None of those things has anything to do with my personal reading and writing – of which CBe is an extension by other means. Some engagement with the mad world is of course necessary, if the books aren’t just going to moulder in boxes, but CBe will stay small. (The entire team consists of printer Chris, down the road; distributor Bill, at Central Books; web-man Alan; and me. No designers (except for two of the covers), no typesetters, no publicity or marketing folk, no envelope-stuffers. No receptionist, no nightwatchman. No water cooler. No spreadsheets. And no external funding; I’ve applied twice to the Arts Council for sums of under £5K and twice been refused.)

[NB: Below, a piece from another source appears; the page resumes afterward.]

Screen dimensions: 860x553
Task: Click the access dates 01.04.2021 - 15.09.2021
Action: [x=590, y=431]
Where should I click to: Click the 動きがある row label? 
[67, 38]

Fortunately, books are not expensive to produce. Compared to films, obviously, but compared to pretty well all the other arts too. (I used to wish I was an artist, mainly because I wanted a studio – a den, a playroom – and now I’m glad I escaped that.) But to keep the show on the road, I do need to sell them too. Off you go to the website. Press the ‘Add to cart’ button more times than you really want to, and give me a good reason to get away from this desk and join the queue at the post office.

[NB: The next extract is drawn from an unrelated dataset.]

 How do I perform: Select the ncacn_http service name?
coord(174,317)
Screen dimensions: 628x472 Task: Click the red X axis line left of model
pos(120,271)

* Bolaño: ‘Writers today . . . are no longer young men of means unafraid to inveigh against the norms of respectable society, much less a bunch of misfits, but products of the middle and working classes determined to scale the Everest of respectability, hungry for respectability . . . They pursue it desperately. And in order to attain it they really have to sweat. They have to sign books, smile, travel to unfamiliar places, smile, make fools of themselves on celebrity talk shows, keep on smiling, never, never bite the hand that feeds them, participate in literary festivals and reply good-humoredly to the most moronic questions, smile in the most appalling situations, look intelligent, control population growth, and always say thank you.’